Quite a preachy pursuit of happiness

November 05, 2016 12:00 am | Updated December 02, 2016 01:33 pm IST

Trolls is often an unabashed explosion of colours and lights.

Trolls is often an unabashed explosion of colours and lights.

Trolls (English)

Director: Mike Mitchell

Cast: Anna Kendrick, Justin Timberlake, Zooey Deschanel, Russell Brand, Gwen Stefani

If Trolls was a dessert, it’d be a chocolate-dipped peanut butter-stuffed oreo. It’s treacly, and then some.

For a while, I understood why Branch (Justin Timberlake) feels the way he does.

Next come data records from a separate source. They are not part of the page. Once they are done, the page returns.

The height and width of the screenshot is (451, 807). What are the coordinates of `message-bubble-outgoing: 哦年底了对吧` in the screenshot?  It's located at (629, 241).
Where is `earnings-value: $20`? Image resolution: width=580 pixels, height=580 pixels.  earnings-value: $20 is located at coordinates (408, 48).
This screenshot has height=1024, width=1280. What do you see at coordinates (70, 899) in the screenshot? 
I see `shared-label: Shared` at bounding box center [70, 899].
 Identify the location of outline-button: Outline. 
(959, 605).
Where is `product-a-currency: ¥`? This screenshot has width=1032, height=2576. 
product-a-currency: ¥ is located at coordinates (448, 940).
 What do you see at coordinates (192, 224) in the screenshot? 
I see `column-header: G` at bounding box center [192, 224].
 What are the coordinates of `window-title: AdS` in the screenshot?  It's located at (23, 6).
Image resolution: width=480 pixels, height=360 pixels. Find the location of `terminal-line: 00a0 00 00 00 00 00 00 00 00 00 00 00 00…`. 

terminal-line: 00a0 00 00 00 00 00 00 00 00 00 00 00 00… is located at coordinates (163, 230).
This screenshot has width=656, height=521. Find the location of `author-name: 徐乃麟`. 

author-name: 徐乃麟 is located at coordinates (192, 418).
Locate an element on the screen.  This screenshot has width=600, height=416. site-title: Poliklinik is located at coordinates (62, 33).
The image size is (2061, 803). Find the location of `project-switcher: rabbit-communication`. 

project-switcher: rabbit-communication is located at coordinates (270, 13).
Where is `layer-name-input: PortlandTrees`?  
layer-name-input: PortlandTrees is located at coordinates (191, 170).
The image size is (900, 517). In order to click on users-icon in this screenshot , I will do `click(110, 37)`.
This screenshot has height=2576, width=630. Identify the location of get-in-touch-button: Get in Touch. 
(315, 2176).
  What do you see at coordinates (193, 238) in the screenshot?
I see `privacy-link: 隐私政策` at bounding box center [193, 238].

He’s a paranoid, disgruntled troll amid a ludicrously happy bunch of trolls who pause to hug each other only so they don’t lose out on time to sing and dance.

Their happiness, which positively explodes from the inside, radiating its EDM festival-like light into the world, is presented as an ideal; one which the villain community, the perpetually sullen Bergens, believe they can achieve only by eating these miniature trolls.

The Bergens are the real trolls, in the conventional sense of the word. They are unattractive, dull and violent. And for the purposes of the story, they are dreadfully unhappy except, of course, when they eat a troll.

In another more serious film, you’d have at least one scene of a troll being eaten. But Trolls is a quintessential children’s film, and so, any potential cruelty is only implied — like in Branch’s flashback. Every once in a while, the characters break out into a songs like in musicals, that are quite enjoyable. Save for one at the end, almost all the songs are upbeat — even the one that Princess Poppy (Anna Kendrick) sings, as she’s almost near death.

Happiness, however, retains value only in the co-existence of a contrasting emotion. In that sense, even though Poppy undergoes a bit of a transformation at the end, the story I cared for the most is Branch’s, despite his rather hurried, ineffective flashback. It is he, more than the Bergens, who has to come around.

There’s also a love story in the second half that is supposed to act as the healing force for the Bergens. But the most disappointing is the uninspired characterisation of the villainess, Chef (Christine Baranski). Any potential reformation she’s implied to have undergone towards the end, along with all the other Bergens, isn’t convincing at all.

However, it isn’t every day that you get an animation film which comes with a novel, enjoyable universe. The trolls are amusing creatures in the same cutesy mould as the minions, even if not as entertaining.

I just wish that the film had been a lot more fun, and perhaps, less preachy. But that’s like wishing that a chocolate-dipped peanut butter-stuffed oreo were less sweeter. It is what it is, and you’ll love it if you have the taste for it.